-- EXTRACTED INFORMATION follows --

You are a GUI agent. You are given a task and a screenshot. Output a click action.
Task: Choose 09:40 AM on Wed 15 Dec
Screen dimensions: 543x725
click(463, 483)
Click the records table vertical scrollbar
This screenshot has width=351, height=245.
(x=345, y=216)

-- EXTRACTED INFORMATION concluded --

WHAT YOU HAVE TO DO ->
Repeat each record exactly, leaving nothing out.

COMPLETED EXERCISE ->
You are a GUI agent. You are given a task and a screenshot. Output a click action.
Task: Choose 09:40 AM on Wed 15 Dec
Screen dimensions: 543x725
click(463, 483)
Click the records table vertical scrollbar
This screenshot has width=351, height=245.
(x=345, y=216)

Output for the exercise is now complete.